# Reading passage
Thursday, 29 June 2017

Whanaungatanga

Of my 6 Maori learners

  • 2 have sat an assessment and gained credits 
  • 4 have not sat any maths assessments 
  • 5 have at least passed 1 assessment in another subject 
  • 1 has not passed any assessments in any subject


I had contacted whanau (family) earlier in the year about the lack of progress and that is where the conversation ended, so I had to come up with a better plan if I wanted to see a change. My recent conversation with whanau was more explicit. For students to get NCEA L1 they need 80 credits of which there are 10 Literacy credits and 10 Numeracy credits. Without numeracy, a student cannot get NCEAL1, so I encouraged parents to help me, help their child by encouraging their child to attend after-school study classes. 2 of my parents responded to my request, but only 1 was favourable, so out of the blue this week, one of my little treasures turned up and worked on their maths for just over an hour.

Records from a pointing dataset
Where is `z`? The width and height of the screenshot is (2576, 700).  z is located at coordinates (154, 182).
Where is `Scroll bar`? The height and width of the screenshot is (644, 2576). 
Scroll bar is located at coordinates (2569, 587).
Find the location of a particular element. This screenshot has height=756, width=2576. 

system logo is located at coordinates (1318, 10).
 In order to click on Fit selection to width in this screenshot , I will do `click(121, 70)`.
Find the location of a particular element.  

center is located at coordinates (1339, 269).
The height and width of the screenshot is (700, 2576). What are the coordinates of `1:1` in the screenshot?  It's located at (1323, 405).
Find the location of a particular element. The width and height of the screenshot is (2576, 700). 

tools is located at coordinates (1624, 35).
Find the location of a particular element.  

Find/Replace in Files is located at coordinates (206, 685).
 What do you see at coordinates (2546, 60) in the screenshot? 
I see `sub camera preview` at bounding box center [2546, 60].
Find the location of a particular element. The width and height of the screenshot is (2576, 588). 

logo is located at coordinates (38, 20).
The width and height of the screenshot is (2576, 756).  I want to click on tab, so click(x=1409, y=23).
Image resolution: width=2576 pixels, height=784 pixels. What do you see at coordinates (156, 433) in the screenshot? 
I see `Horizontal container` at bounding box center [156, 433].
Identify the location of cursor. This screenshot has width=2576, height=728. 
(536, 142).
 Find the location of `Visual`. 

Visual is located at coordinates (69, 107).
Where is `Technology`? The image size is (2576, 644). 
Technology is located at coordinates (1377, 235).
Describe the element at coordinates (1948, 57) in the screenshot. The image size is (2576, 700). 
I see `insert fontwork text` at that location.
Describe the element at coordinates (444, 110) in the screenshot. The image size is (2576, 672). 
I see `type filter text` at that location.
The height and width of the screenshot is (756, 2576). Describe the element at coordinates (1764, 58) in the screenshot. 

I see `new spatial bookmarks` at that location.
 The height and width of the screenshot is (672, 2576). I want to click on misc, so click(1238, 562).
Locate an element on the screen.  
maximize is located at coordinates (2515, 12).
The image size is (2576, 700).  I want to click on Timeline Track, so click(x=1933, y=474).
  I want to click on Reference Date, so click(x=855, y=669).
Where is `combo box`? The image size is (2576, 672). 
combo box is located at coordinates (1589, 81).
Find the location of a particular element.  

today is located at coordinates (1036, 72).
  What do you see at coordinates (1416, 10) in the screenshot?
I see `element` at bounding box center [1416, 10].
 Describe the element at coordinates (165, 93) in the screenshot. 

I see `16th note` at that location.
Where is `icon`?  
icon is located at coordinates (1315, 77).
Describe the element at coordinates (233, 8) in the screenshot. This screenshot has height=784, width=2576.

# What you have to do
Decide whether each statement agrees with the Whanaungatanga post, answering yes or no and quoting the words of the post that settle it: (a) Four of the six Maori learners have not sat any maths assessments. (b) A student can gain NCEA L1 without numeracy credits. (c) Two parents responded favorably to the request. Rely solely on the Whanaungatanga post, not on the rows.

# Answer to this exercise
(a) Yes: "4 have not sat any maths assessments"
(b) No: "Without numeracy, a student cannot get NCEAL1"
(c) No: "2 of my parents responded to my request, but only 1 was favourable"